BP is looking at other so-called advanced biofuels, including butanol, because ethanol is less energy dense than gasoline and is a corrosive, Koonin said.

Whither electric cars?
Transportation is also getting electrified. GM and Chrysler said they intend to release extended-range electric cars, also called serial hybrids, by the end of 2010.

Tesla recently released the all-electric Roadster, a $109,000 sports car and said earlier this month that it plans to begin making an all-electric $60,000 sports sedan by the end of 2010. After that sedan, Tesla plans to make the "Model S," an all-electric car that's meant to be a less expensive family car.

One of the biggest barriers to electric car adoption is the cost that batteries add to the price of a car. But Tesla's Straubel said that trends point to greater use of electric cars for both political and environmental reasons.

"We can at least double the capacity of battery engines," he said. "We can make it quite competitive with the gasoline engine on the cost of operations basis."

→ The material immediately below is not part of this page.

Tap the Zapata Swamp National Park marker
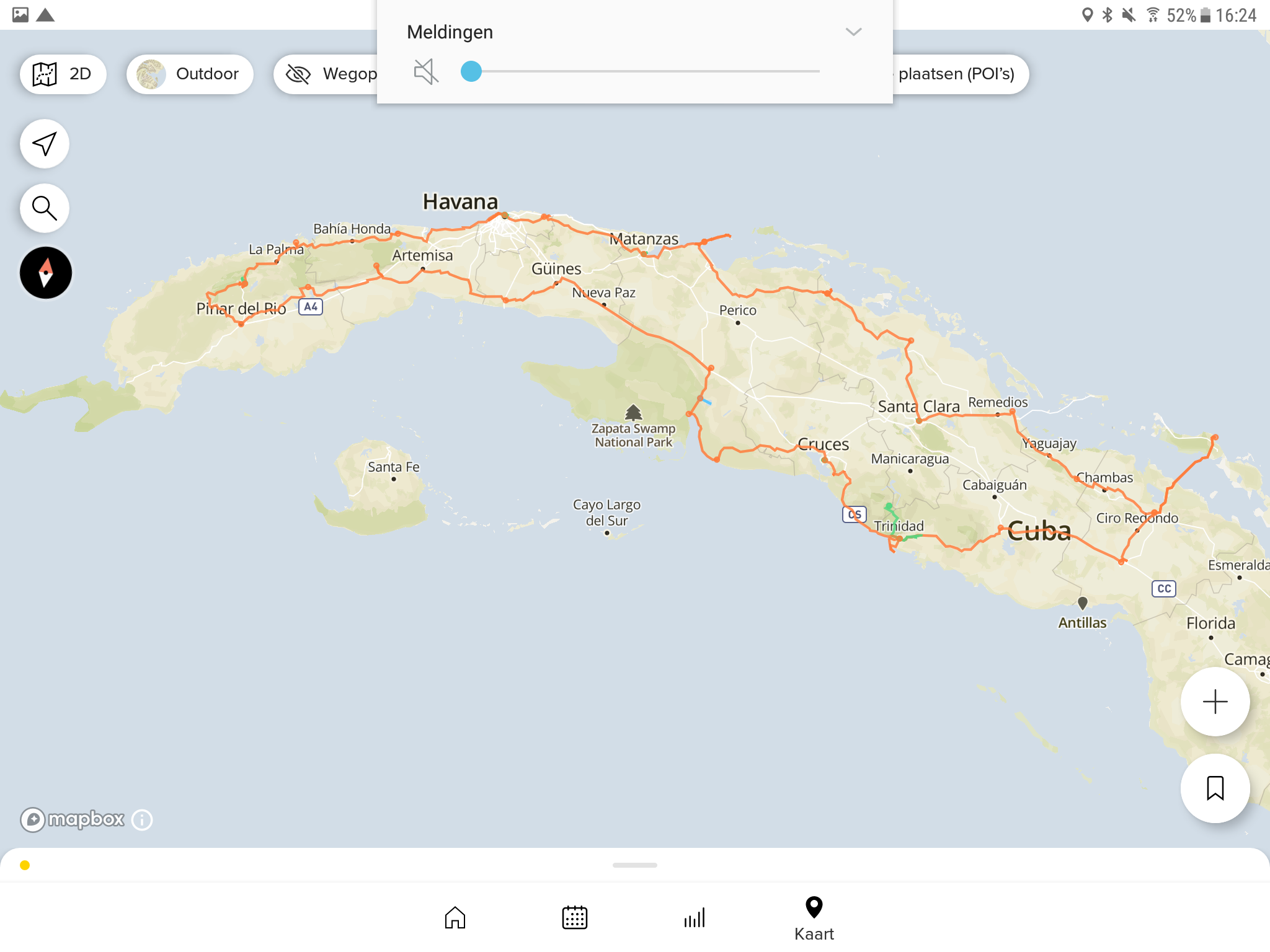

He said that concerns over energy security tend to drive interest in electric cars, over environmental concerns.

Driving an electric car charged by a coal power plant does not offer much of an environmental benefit, he said. But, he said electricity in transportation offers the possibility of cleaner sources.

"Every year the grid is going to become less and less CO2-intensive. It's almost a guarantee," Straubel said.

What's the best policy?
Chin from MIT's Media Lab is pursuing electric vehicles, but in a very different form from anything that Tesla is developing.

The City Car and RoboScooter are concepts in shared transportation, where all-electric foldable cars and scooters would be placed in different places in the city, such as near subway stations or the airport. People would pick up cars or scooters by swiping a credit card and leave it at another charging location when they're done.

Tackling cleaner urban transportation is important because for the first time in history, more people live in cities than outside them and cities are expected to become more dense.

But for the shared clean-transportation model to take hold, people need to be convinced that having access to transportation is more compelling than owning a car in the city.

"Changing the mind shift from an automobile as a product--that you buy, use, and keep--to a service, that's very disruptive," Chin said.

Chin said that transportation policy should promote a diversity of technologies, rather than a single one.

BP's Koonin and Tesla's Straubel recommended higher mileage mandates in the form of Corporate Average Fuel Economy (CAFE) and a renewable portfolio standard (RPS)--which mandates that utilities generate a certain percentage of its electricity from renewable sources.

Also, putting a price on emitting carbon dioxide would help companies in the field, they said.

"We should raise the price of driving . We should set a floor on the price of gasoline," said Koonin. "That will drive innovation very rapidly...But I believe that's politically impossible."